IMHO, the generics are done. The more that I think about it, I really believe that the generics will dismiss their suits for little to no settlement. First, IMHO the AVNR patents are solid.
Moreover, Nuedexta is only approved for PBA. Any and all future AVNR indications for ALS, ALZ dementia, MS pain, Neuropathic pain will have their own separate 3-year exclusivity periods, likely some new patents with any differing formulas much less any inclusion of DDex with patent protection until 2035.
Just for kicks, however, assume generics could sell 80,000 scripts per month, the script volume at their pricing is simply not financially workable AND would be HUNDREDS of MILLIONS LESS than the TREBLE DAMAGE infringement claims AVNR much less BIIB, MRK or NOVARTIS will have against them after BIG PHARMA BUYS OUT AVNR (i.e., at AVNR's or Big Pharma's pricing NOT the generics).
For example, you simply can't sell 1M Nuedexta scripts annually for $10 with a $2 margin and net $2M in profit - BUT OWE AVNR or BIG PHARMA $540 MM (e.g., $180M TIMES 3 TREBLE DAMAGES = $540MM because 6600 of your 80,000 monthly scripts were for anything other than PBA and violated separate exclusivity periods and/or patents for other new indications. ANY off label and you are out of business.
Nuedexta for PBA is not an aspirin type drug and the fact that there are many other continuing and different indications coming with additional exclusivity periods and patent protections is a complete deal breaker for them.
In fact, Generics can not afford to win. It is a proverbial LOSE and LOSE. The cheapest and only out will be to settle and dismiss the suits. IMHO, of course.
Just might be what a little bit of the term loan could be used for. Let them save face a little, but they will still duck and run.
I don't think Avanir will be going back to do another Phase 3 diabetic neuropathic pain now that they have invested the time and money in the large Phase 2 PRIME study in central neuropathic pain.
I think they are committed to submitting an NDA application for pain first for MS central neuropathic pain. But there may be foot dragging for patent protection.
This does not mean that off-label pain for MS neuropathic pain, diabetic neuropathic pain and numerous other pain syndromes can not occur while the studies continue.
Don't think so.
Diabetic neuropathic pain is the Gorilla in the Jungle. It will include some DDex to 2035. MS is merely another cost-effective layering of indication after indication to meet specific patient needs.
"ANY off label and you are out of business."
I imagine the same rules apply to generics as to brand name drug makers.
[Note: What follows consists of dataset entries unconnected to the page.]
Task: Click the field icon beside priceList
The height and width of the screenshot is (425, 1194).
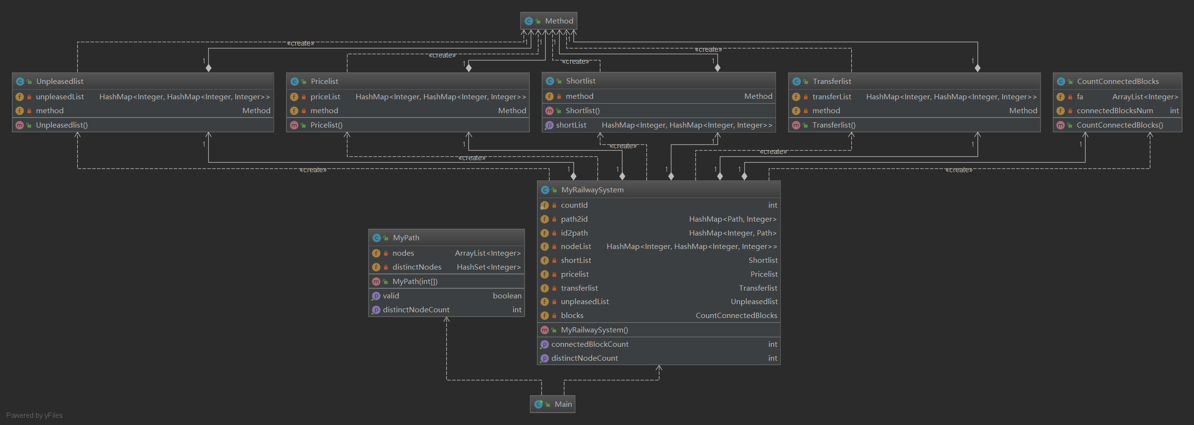Action: click(x=294, y=97)
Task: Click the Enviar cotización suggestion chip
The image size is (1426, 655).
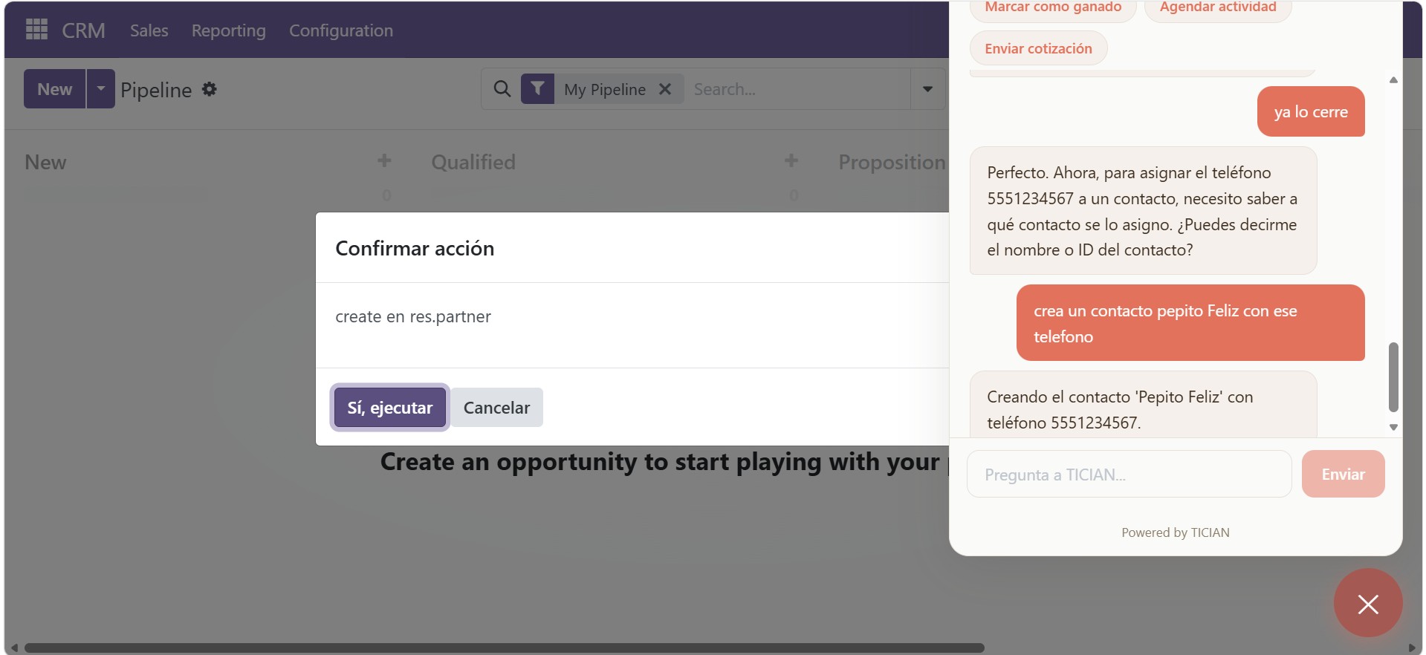Action: point(1038,48)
The companies can not market the drug for off-label indications.
But they can provide the drug to pharmacies who then sell it to whomever has a prescription from a physician, whether the use is off-label or not.
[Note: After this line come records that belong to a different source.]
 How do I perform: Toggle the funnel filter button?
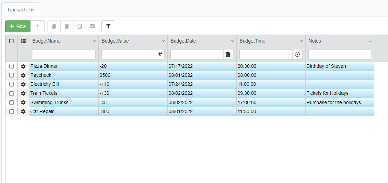pos(108,26)
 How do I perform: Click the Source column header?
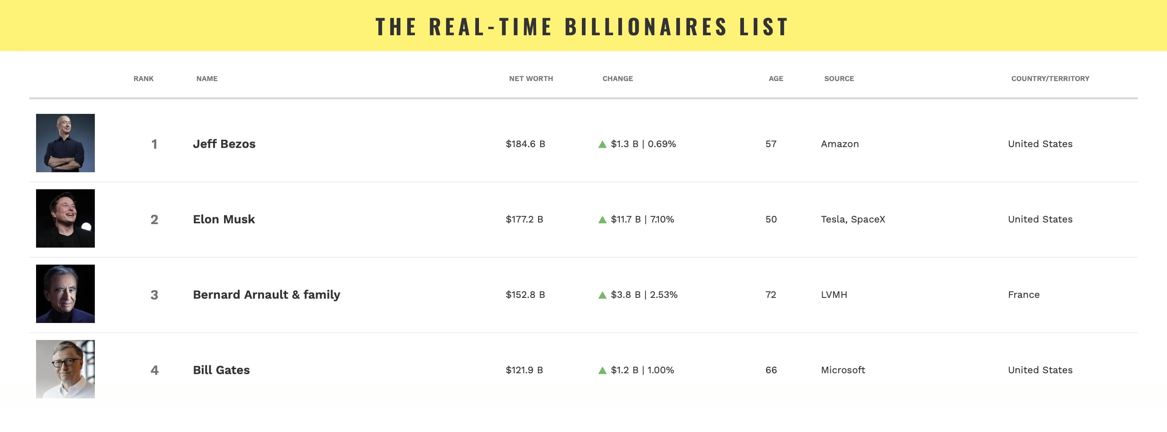point(839,78)
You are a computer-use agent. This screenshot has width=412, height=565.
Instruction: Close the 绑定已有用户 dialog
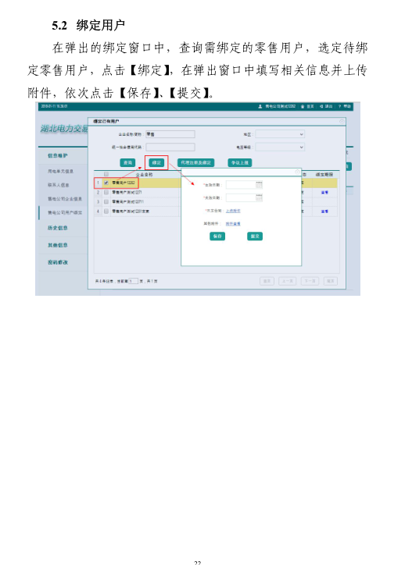click(x=342, y=122)
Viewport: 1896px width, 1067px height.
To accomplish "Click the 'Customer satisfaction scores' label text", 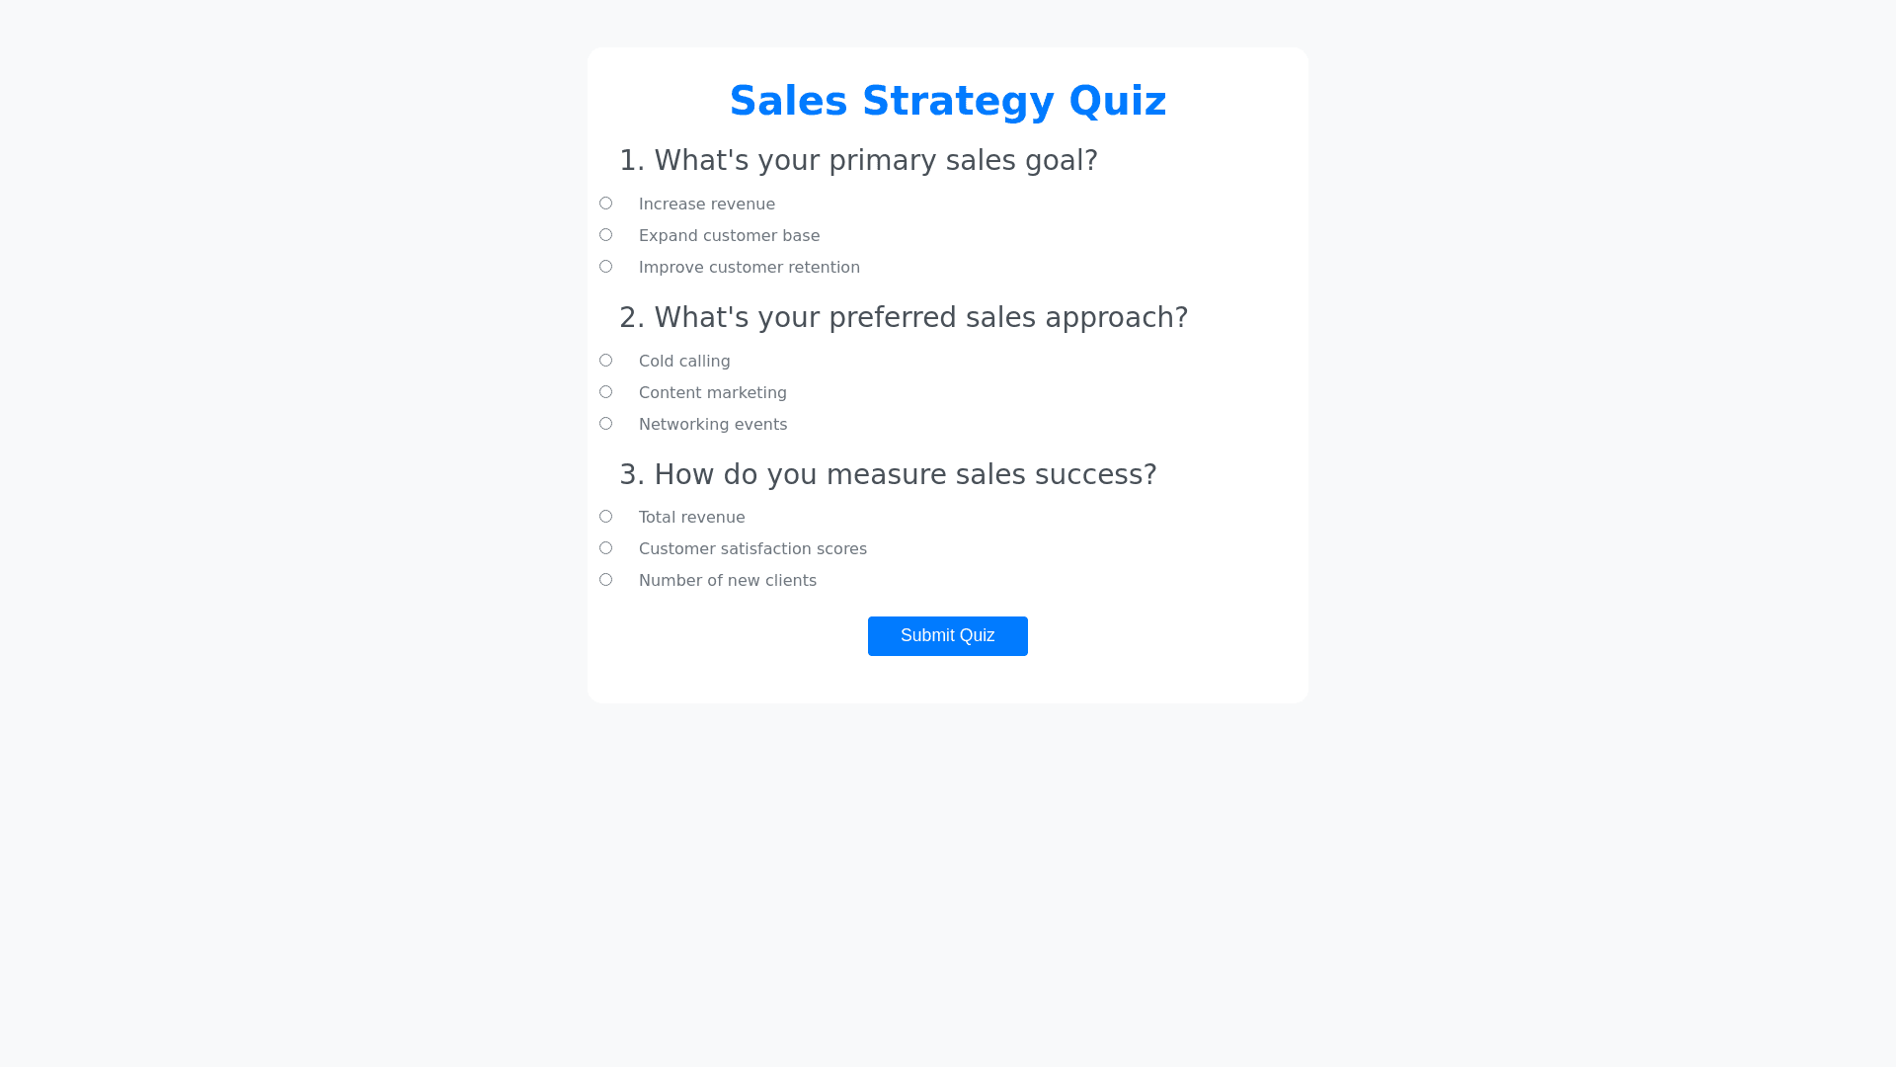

If it were as overwhelmingly likely that Avanir will win its patent case as you portray, Avanir should have little incentive to settle with the generics and the generics should have had little incentive to challenge Avanir's patents.
And since, as I recall, it costs about $5 million to bring these suits and go to trial, I doubt the generics have undertaken this patent challenge if they think they will most likely be settling for only slightly more than their legal expenses.
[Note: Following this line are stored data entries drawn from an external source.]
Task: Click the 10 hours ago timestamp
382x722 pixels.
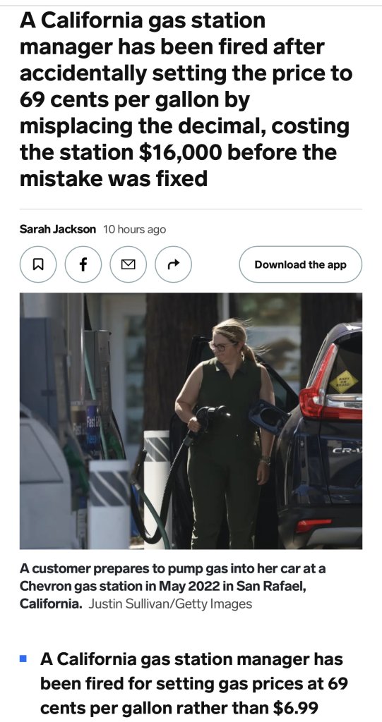Action: 134,229
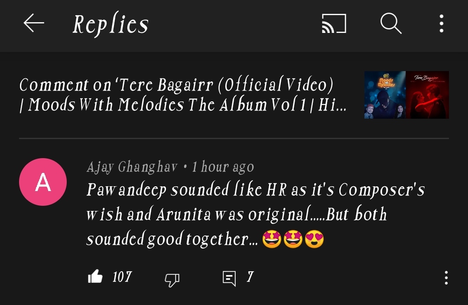Viewport: 468px width, 305px height.
Task: Open the Moods with Melodies blue thumbnail
Action: click(385, 95)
Perhaps the bulk of the legal expenses is incurred once the case goes to trial and perhaps the generics plan to try to settle for a small amount before going to trial.
If Avanir were to win the patent infringement lawsuit, hopefully the generics would have to pay Avanir's legal fees to discourage nuisance patent challenges. But I don't know if that is generally true.
I think Avanir has a good case and should not settle if they have to pay any more than a few hundred thousand dollars.
"I think Avanir has a good case and should not settle if they have to pay any more than a few hundred thousand dollars."
I am glad that we all agree that the PATENTS are STRONG although I would pay a few million to resolve the issue in the interest of the shareholders!
The fact that the current patent is for PBA only is a deal breaker for the generics. There will likely be no more 20/10 approvals without other patent filings or Ddex. Generics are done. The exclusivity periods for EACH and EVERY indication will kill them along with Ddex and other patent filings.
Cut and run. done.
For illustration purposes only, the example is that 6600 of the 20,000 weekly scripts (i.e. 26,000 of the 80,000 monthly scripts violate any exclusivity periods or other patent protections for any other future indications:
Such as Nuedex for MS PAIN, Nuevo for Alz dementia, Nuedextra Plus for Neuropatic Pain etc. with Ddex and/or with any other new approved FDA formulas and indications.
Doesn't matter if the original patent is null and void but keep pumping. You better consider any/all research costs for AVNR as well. When they take the patent N from AVNR then AVNR is done with research for all the other stuff. Keep pumping like a good puppet. It is entertainment.
Wow, you really are FOS but nice pump. Who is winning in the race for the Pump Puppet throne at this stage? PINOCCHIO TS/BS has some very strong competition. Open up and swallow guys we just can't get enough! Pump it pump it pump it!